Your lawyer's letter raises the bizarre idea that there would be 320 new people arriving over 14 minutes, each staying 14 minutes, and then driving away. That's about a car with two people every five seconds.
Yes, new developments are required by law to provide parking by a formula in the Venice Specific Plan, which gives formulae for various types of establishments. Restaurants are "One space for each 50 square feet of Service Floor". There is no entry for Ferris Wheels, amusement parks, or similar attractions. So it defaults to "Other Uses Not Listed", where the formula is "Parking shall be provided as determined by the City’s Department of Transportation."

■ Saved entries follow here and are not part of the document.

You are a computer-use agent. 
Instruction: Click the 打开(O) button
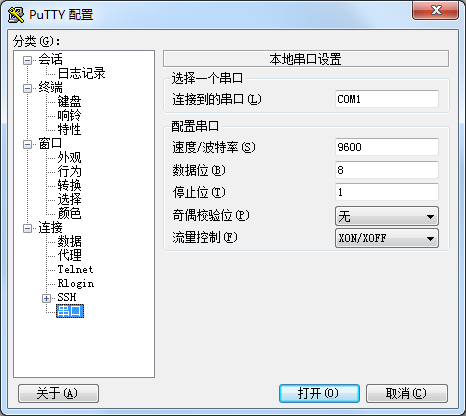pyautogui.click(x=319, y=394)
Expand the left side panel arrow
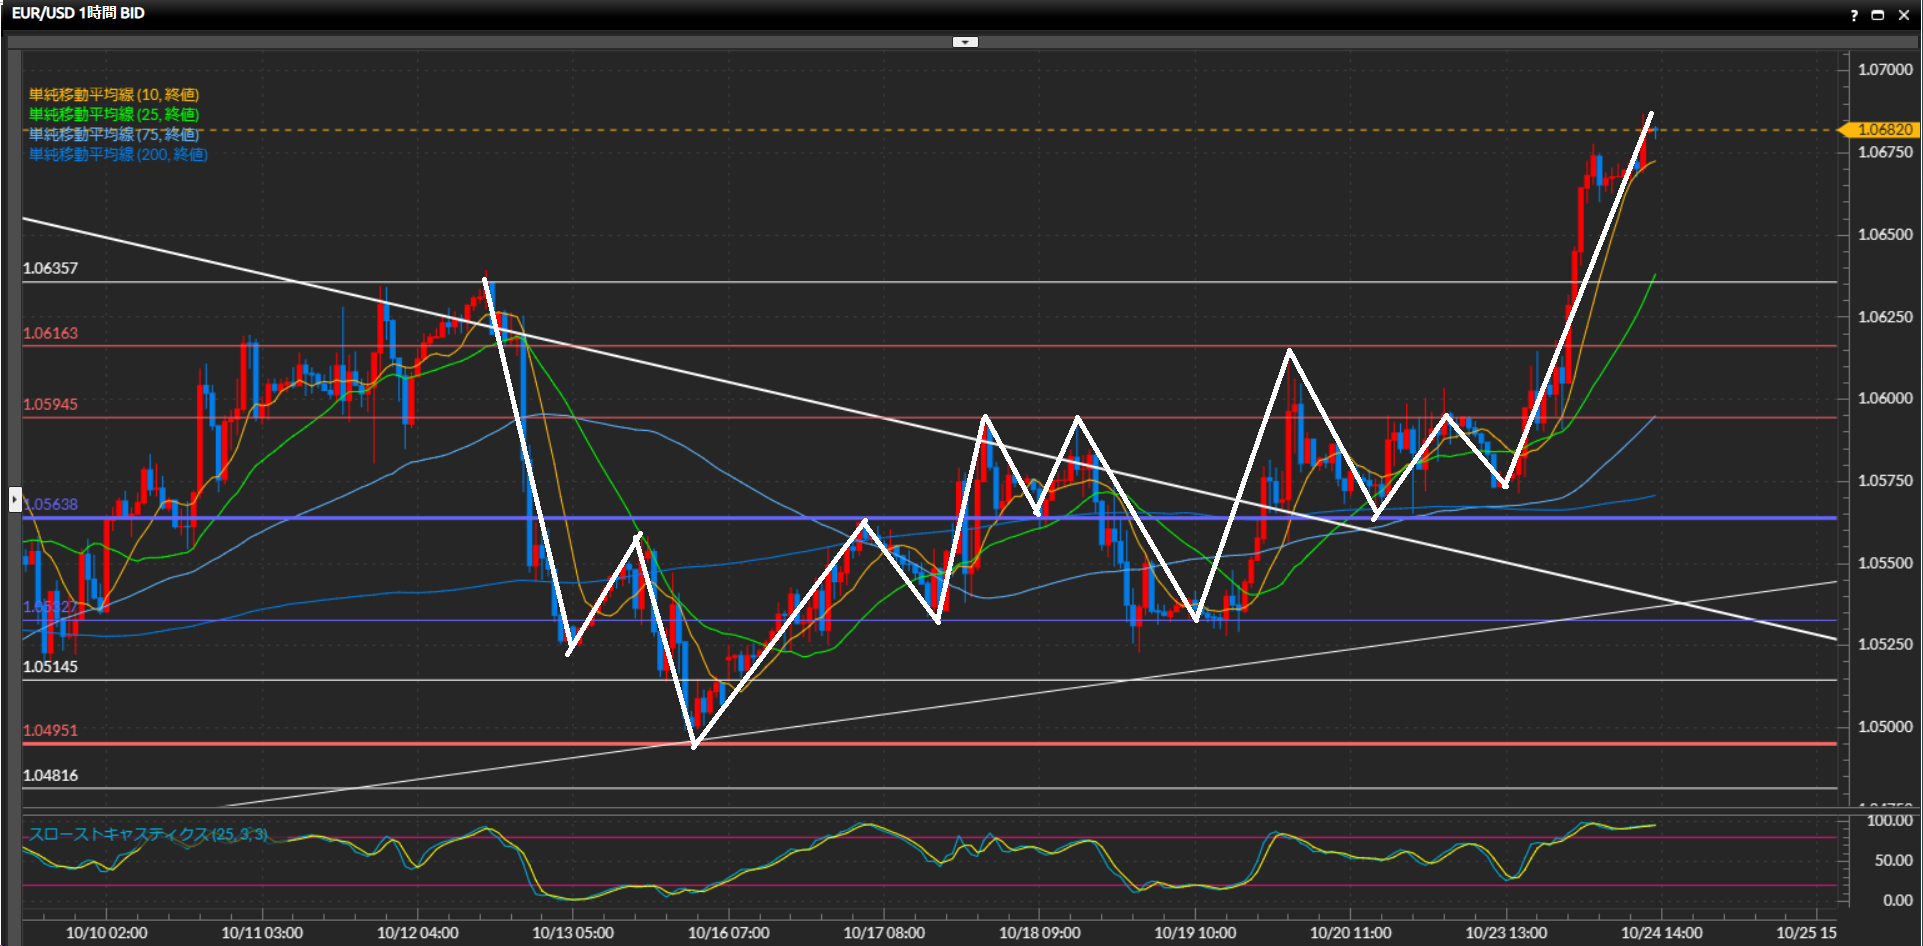Image resolution: width=1923 pixels, height=946 pixels. coord(15,499)
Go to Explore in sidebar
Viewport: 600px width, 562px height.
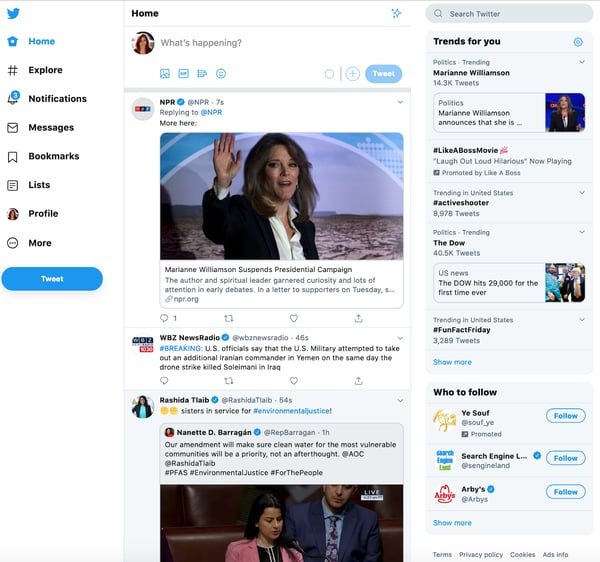click(x=45, y=70)
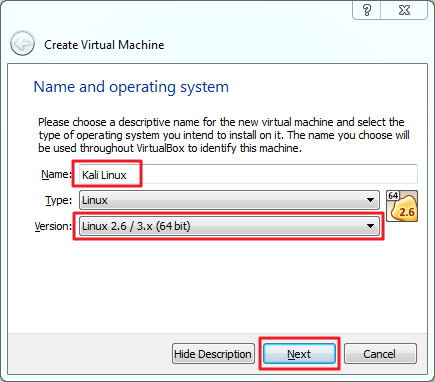Screen dimensions: 435x382
Task: Open the Type dropdown showing Linux
Action: coord(229,200)
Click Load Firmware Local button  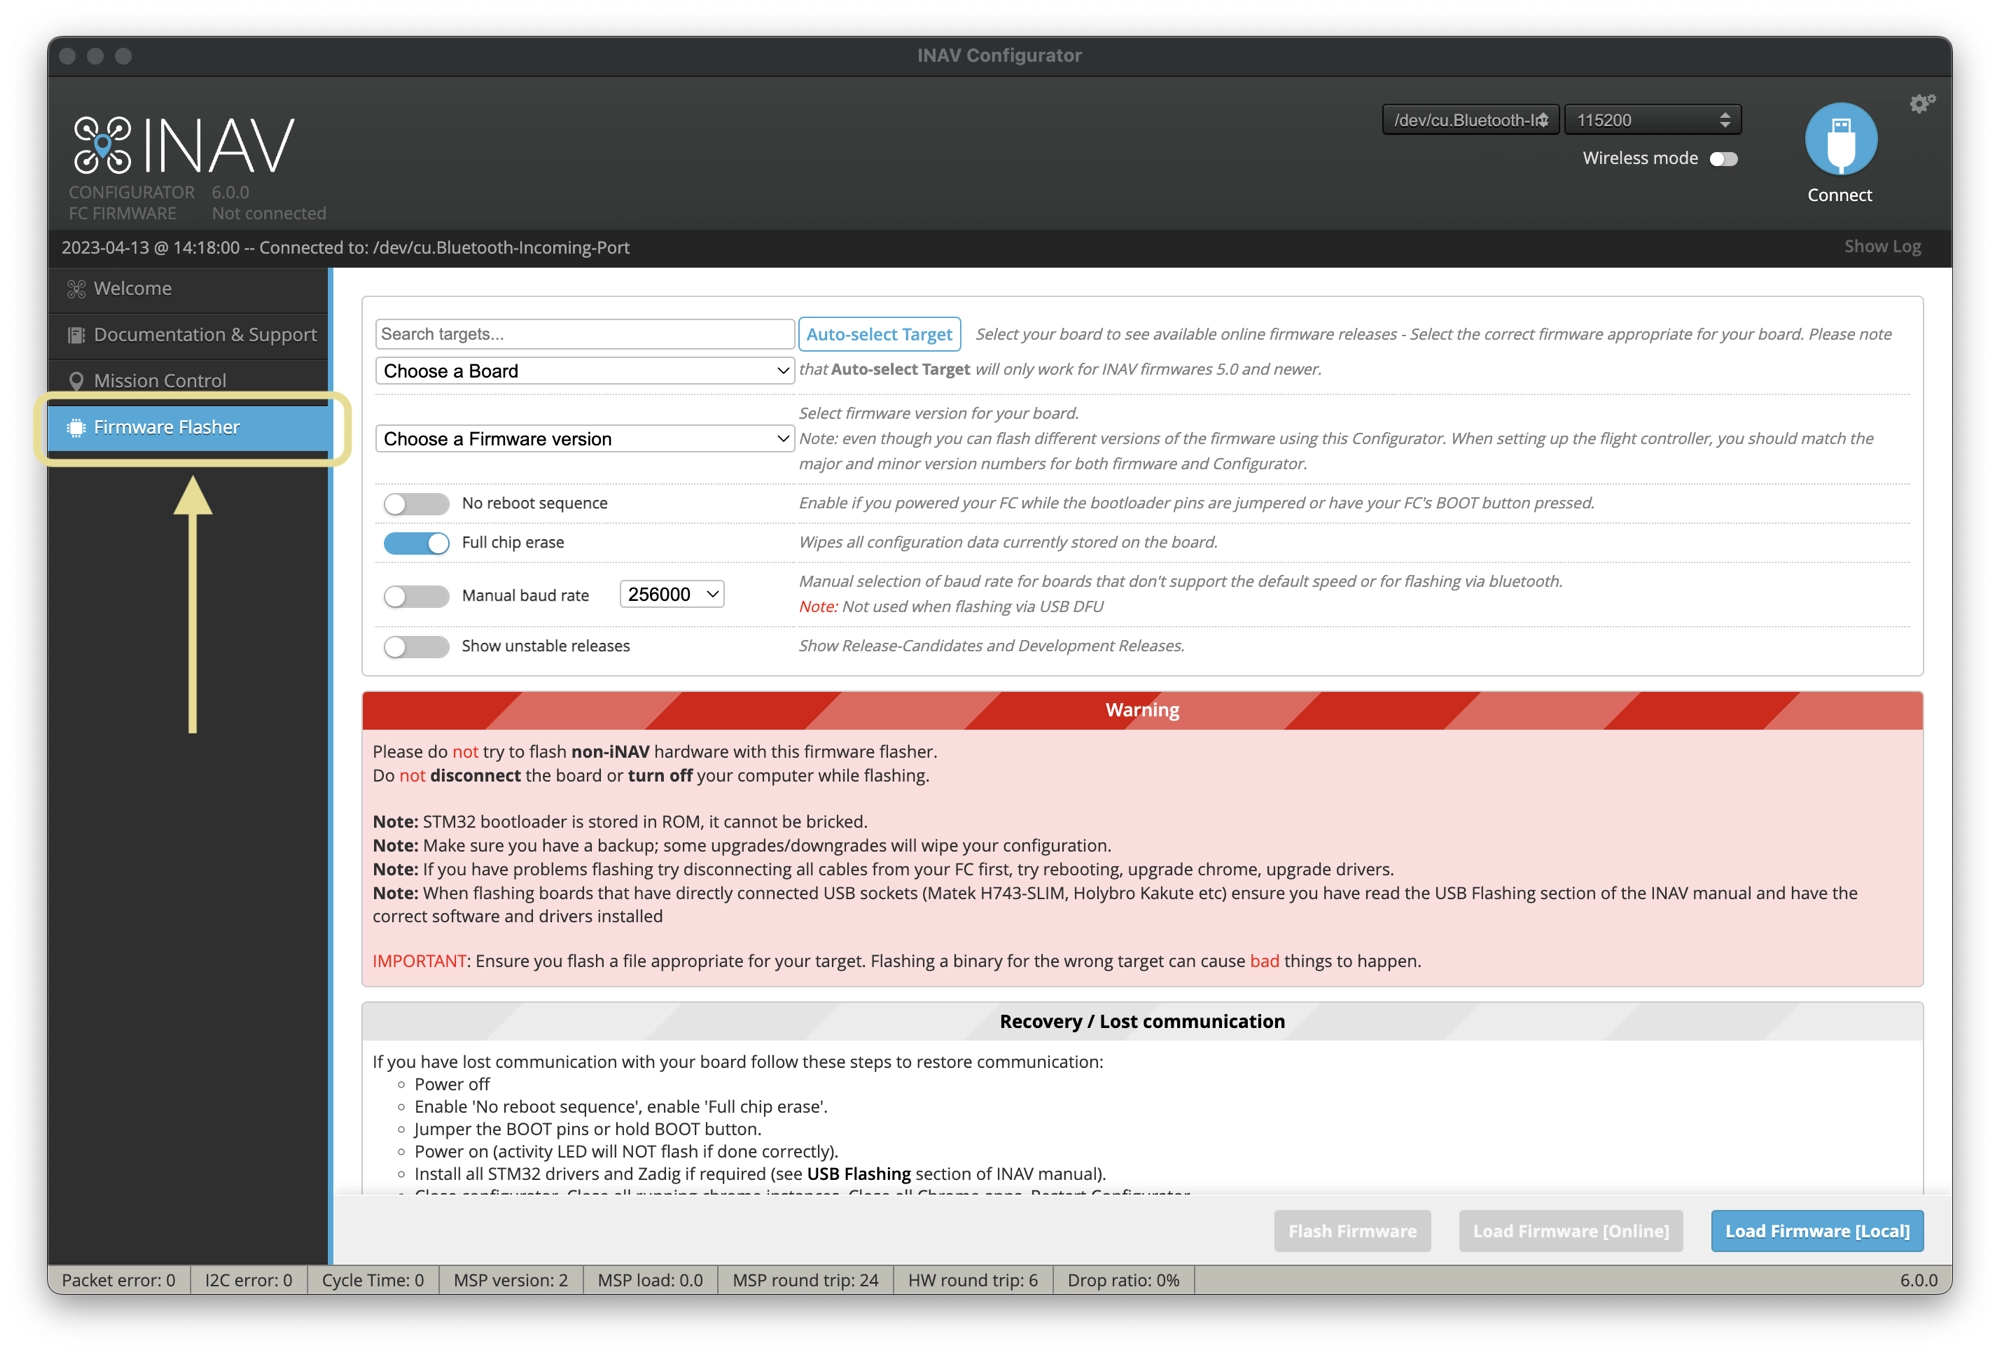point(1817,1229)
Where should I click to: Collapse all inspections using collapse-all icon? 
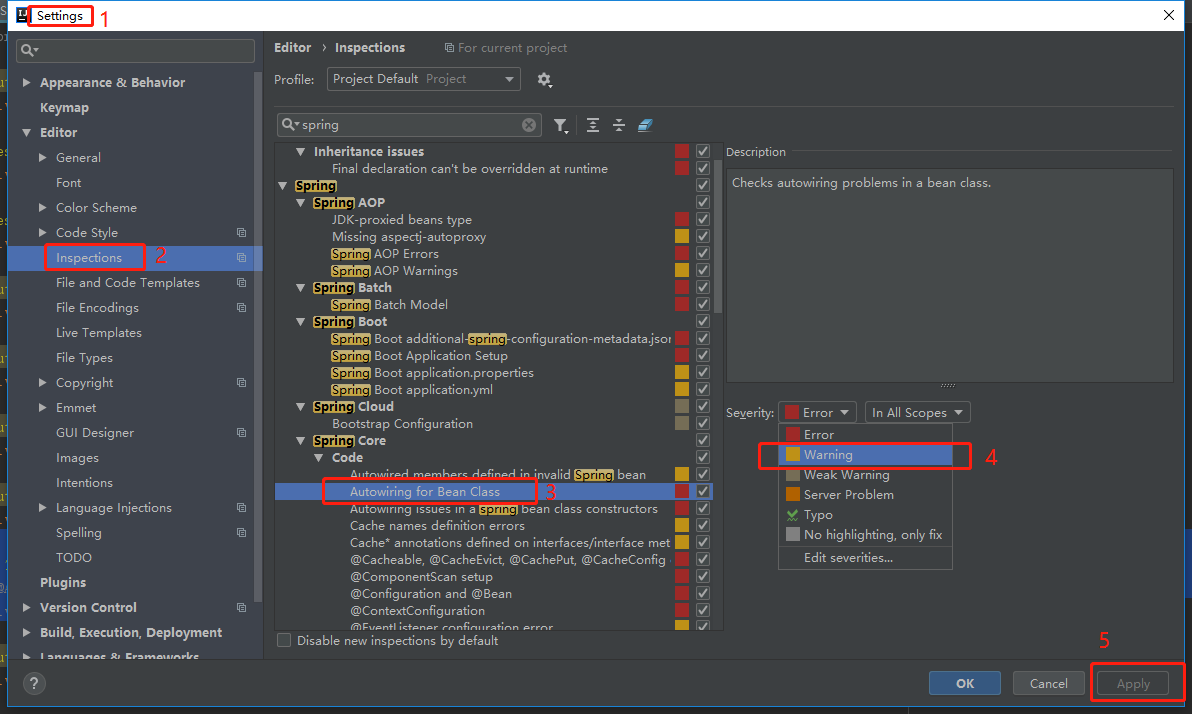(618, 125)
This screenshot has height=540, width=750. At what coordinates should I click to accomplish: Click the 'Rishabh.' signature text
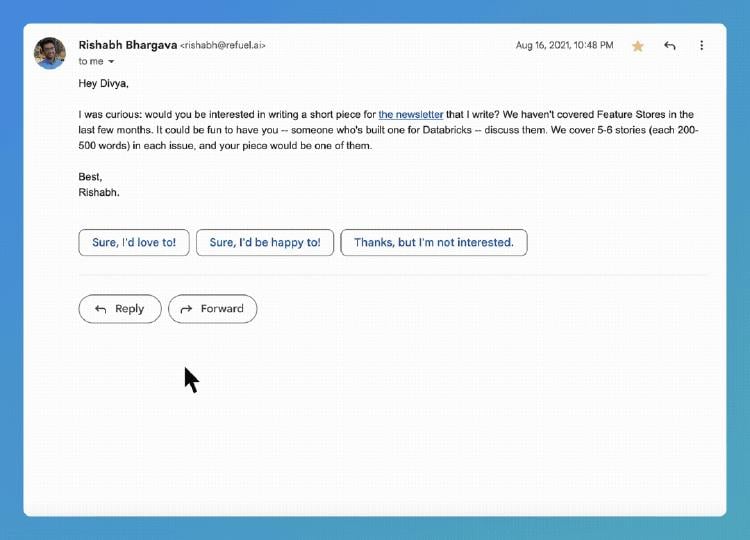pos(99,192)
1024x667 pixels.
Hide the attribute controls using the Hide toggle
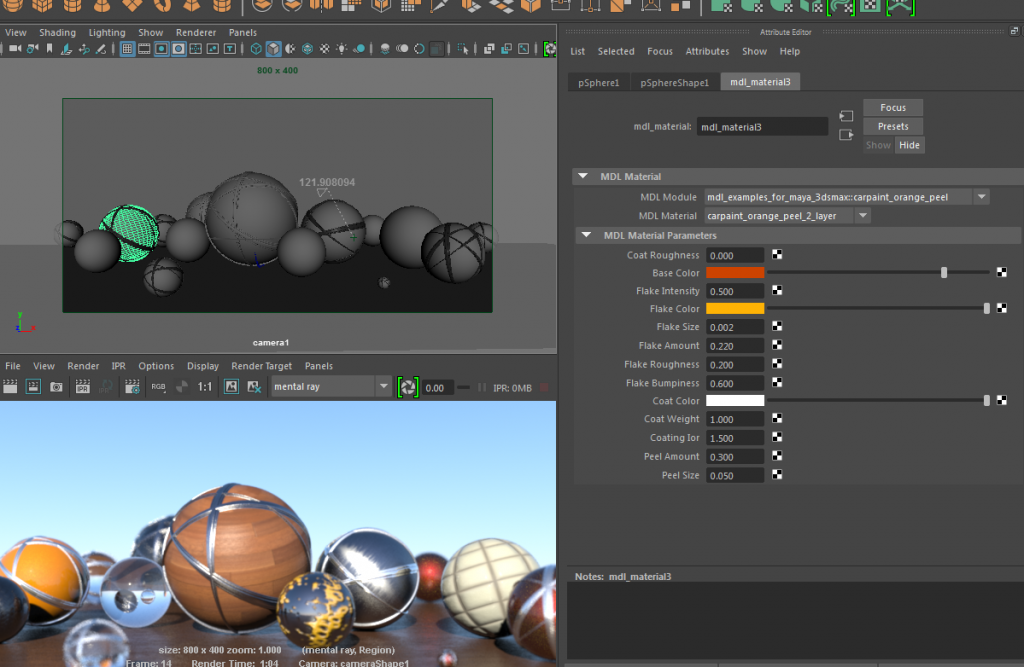909,144
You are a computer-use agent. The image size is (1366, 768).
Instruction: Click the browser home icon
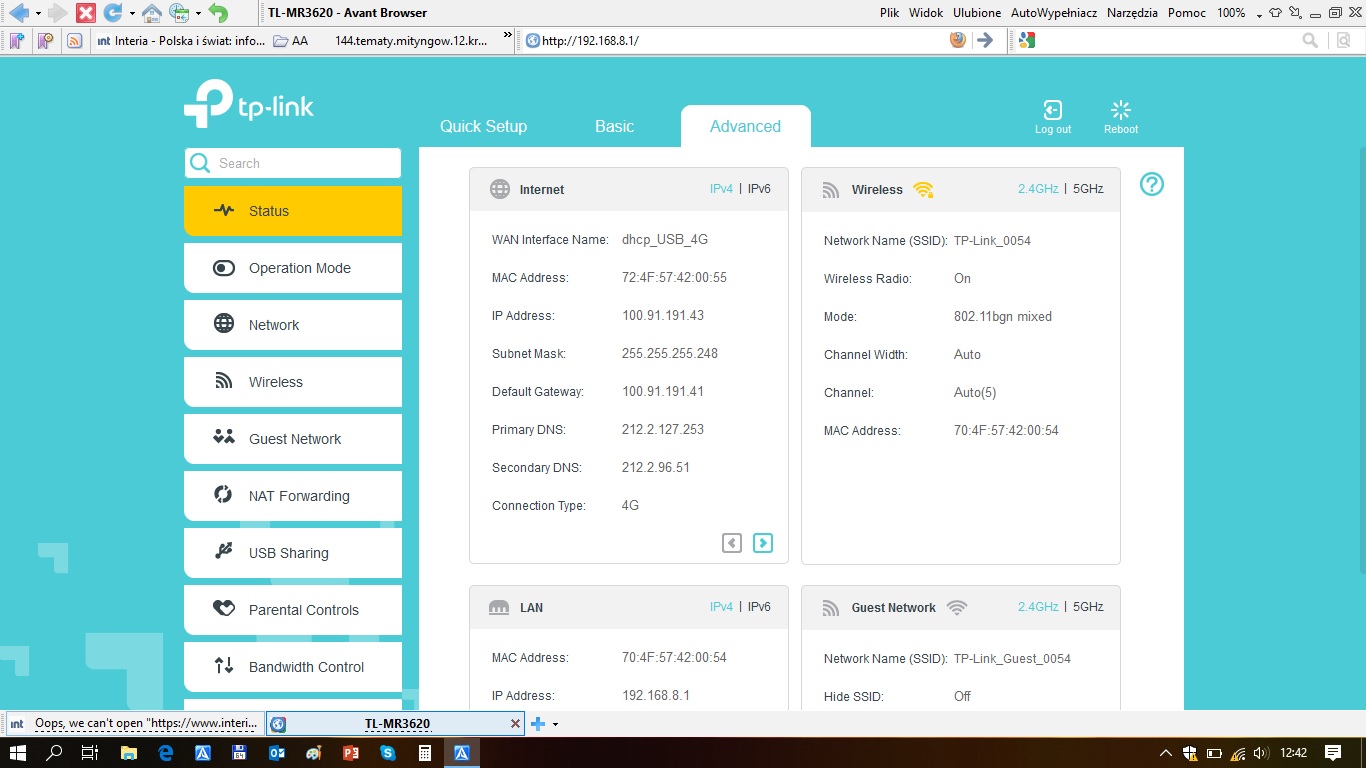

The intent of the parking requirements is to match the number of spaces to the number of spaces that that development uses. I'm all for more parking, but it should be based on an analysis of the projected increase (in any) in existing traffic, not some equating of a Ferris wheel to a giant restaurant.
6:21 pm
February 24, 2010
OfflineThat, in fact, is the capacity. I was talking with a reporter about this today and we looked up the stats on the Ferris Wheel on the Santa Monica Pier. It's only 82 feet tall, compared to the Great Observation Wheel proposed for Venice at 200 feet. The seats on the Santa Monica wheel are not enclosed; the seats on the proposed Great Observation Wheel are in an enclosed capsule, so weather will not be such an issue. The reporter mentioned that she did visit London in large part to ride on the London Eye. The reporter also pointed out that London, unlike Venice, is well served by an extensive subway system. Despite the claims of the representative of Great City Attractions that a Venice Observation Wheel would largely cater to visitors who would be here anyway, it is just as likely that a Venice Wheel will become by itself a prime destination. So, it is possible that the wheel, at least at times, would operate at full capacity, having the daily parking load described in our letters.
We will have to agree to disagree about: "The intent of the parking requirements is to match the number of spaces to the number of spaces that that development uses." The inclusion of the Beach Impact Zone requirement, which goes beyond City parking code requirements, and the EIR process itself will (or should) require more parking than just that related to the load of the new development. The requirements are about – over time – solving the existing, historic shortage, not just parking the new demand generated by the development.
9:50 am
June 30, 2009
OfflineThis whole proposal is stupid – nobody is going to make a special trip to ride this ferris wheel. The fears about traffic seem a tad overblown as well. There is already a mostly unused ferris wheel about a mile down the beach in Santa Monica. This is not Chicago in 1893 – nobody is so impressed by a ferris wheel that they feel the need go see what it is all about. This is not even London in 2000 where the ferris wheel was a symbol of the new millennium. Comparing this to a hot new 320 seat restaurant is ridiculous. The more accurate comparison would be comparing it to an Arby's that hasn't been remodeled in 8 years – you might go in there if you are nearby and hungry, but you're not driving in from the valley for it.
10:13 am
May 19, 2010
Offlinebob said
nobody is going to make a special trip to ride this ferris wheel.
Yes they will. Tourists and people from other parts of the city will come here to see and ride the Ferris Wheel. What are you thinking? They're gonna build a Ferris Wheel for people who are already here, just walking by and they'll notice it and say, "Oh look, a Ferris Wheel. Let's ride it." Really??? This thing will be featured on many, many media outlets and it will attract people. That's why they call it an "attraction".
I think it's a cheeseball idea for the city to try to make a quick buck at our expense and it will be a big pain in the ass.